Fortunately once the diagnosis is made there are many different options to treat epilepsy. A decision to treat or not to treat with anti seizure medications ( anticonvulsants)  is made by the managing physician based on whether this was the first episode (only 50% of first time seizures likely to recur)  and whether there was an obvious provoking cause that can be avoided in future. If there is a high chance of recurrence ( repeated or recurrent episode, abnormal neurological examination, or abnormal imaging or EEG findings) a trial of anticonvulsants is warranted. There are many seizure medications which are listed below with major side effects (common favored ones listed on the top). Which one to use is based on individual factors and physician based reasoning. All anticonvulsants have a black box warning of minimal increased risk of suicidal ideation which needs reporting to physicians should this arise. In addition to the below side effects allergic reactions are also common.


-Keppra (Levetiracetam) – irritability, asthenia rarely.

-Dilantin ( phenytoin) - one of the older quite effective anticonvulsants, is associated with dizziness, imbalance, and long term side effects such as gum hypertrophy, osteoporosis, neuropathy and coarse facial features. A level is easily available and checked to maintain between 10 and 20. Typical initial doses range from 300-400mg at night.

-Tegretol ( Carbamazepine) - one of the older anticonvulsants and well tolerated. CBC, Liver function tests and periodic levels can be checked to maintain levels between 4-12 (however in many cases levels may not be necessary if the seizures are under control with any particular dose). Typical initial dose ranges between 400-600mg a day.


-Lamictal (Lamotrigine)- steven johnsons rash especially if dose escalation is not as recommended, rare headaches.  Is a mood stabilizer and is occasionally used for bipolar disorder.


-Trileptal ( Oxcarbazepine) – can cause low sodium levels. Also a mood stabilizer.


-Zonegran ( zonisamide)- sulfa allergy cross reaction.


-Vimpat ( lacosamide) – nausea, fatigue


-Depakote ( Valproic acid)- Weight gain, liver dysfunction, low platelets, hair loss, tremor, polycystic ovarian disease, and teratogenic. Works well for migraines, and mood stabilization


-Topamax ( topiramate)- weight loss, fogginess, difficulty with word finding, tingling. Works well for migraine.


-Lyrica ( pregabalin)- works well for neuropathic pain


-Neurontin ( Gabapentin) works well for neuropathic pain.


-Felbatol ( felbamate) blood dyscrasias, liver dysfunction. Used only for Lennox Gastaut Syndrome LGS.


-Banzel ( Rufinamide) Used only for Lennox Gastaut Syndrome LGS.


-Klonopin (clonazepam) drowsiness.

-Oxtellar ( Extended release trileptal) has less hyponatremia

-Aptiom ( Esclicarbazapine) once daily and with less hyponatremia.

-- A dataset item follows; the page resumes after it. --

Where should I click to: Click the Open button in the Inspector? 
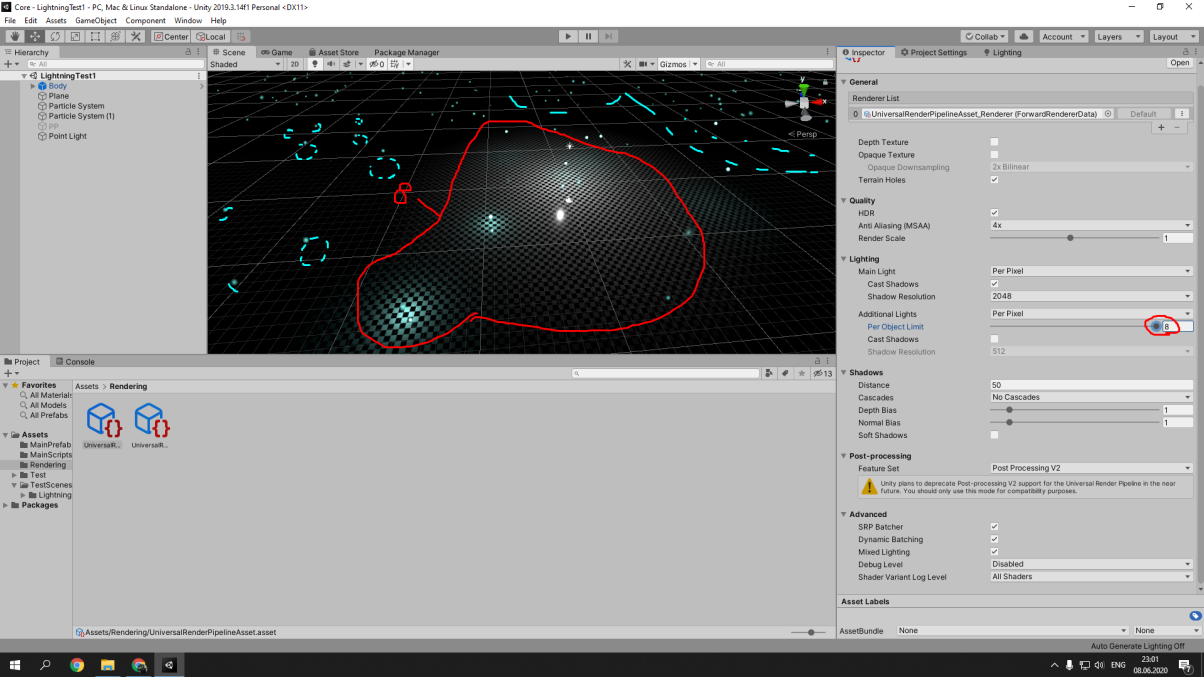1180,63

-Onfi (Clobazam) a newer agent is a benzodiazepine and used for refractory epilepsy.

-Fycompa (Perampanel) typical dose of 2-8mg a day. Used for partial onset seizures or localization related epilepsy.

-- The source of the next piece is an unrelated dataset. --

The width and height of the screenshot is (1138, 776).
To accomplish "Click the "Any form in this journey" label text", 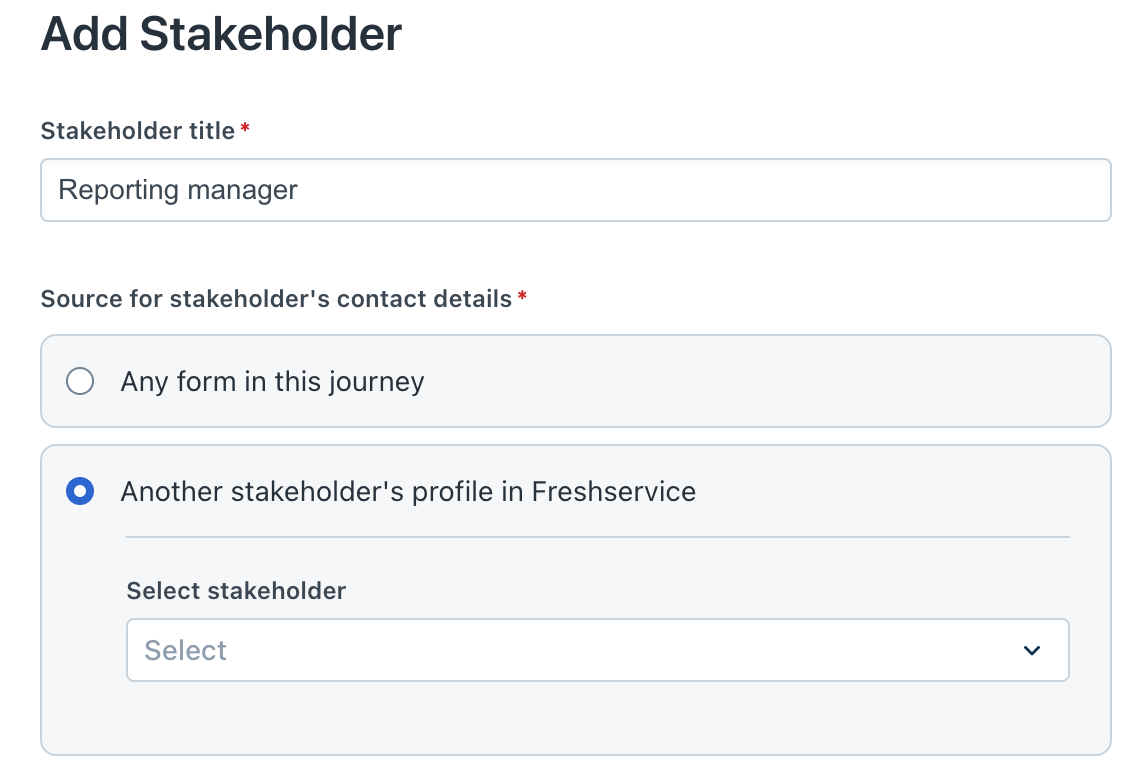I will (x=272, y=382).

-Trokendi ( a delayed release topiramate ) is now available and with fewer side effects than topiramate. Kidney stones is a contraindication for its use.

Tips for Epilepsy

Avoid tub baths

Avoid driving until seizure free for 6 months according to state laws

Avoid heights

Avoid swimming without supervision

Avoid diving and sky diving, and other risk activities

Avoid roof top work

Use the inner hotplate and keep the handles of pots turned away to avoid accidental burns from seizure attacks.

Avoid sleep deprivation, flashing lights, alcohol use, substance use and video games.

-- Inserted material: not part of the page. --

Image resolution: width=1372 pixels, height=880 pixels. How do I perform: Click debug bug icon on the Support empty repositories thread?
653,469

In refractory epilepsy, evaluation for epilepsy surgery is an option. This consists of inpatient admission for long term Video EEG monitoring in an epilepsy monitoring unit (EMU) for capturing 4-6 seizures on video and EEG recording and assessing if this arising from a single area of the brain ( focal) or from initial simultaneous whole brain involvement (generalized ). If focal in onset then epilepsy resective surgery may be a an option. Otherwise vagal nerve stimulation may be considered in the appropriate setting.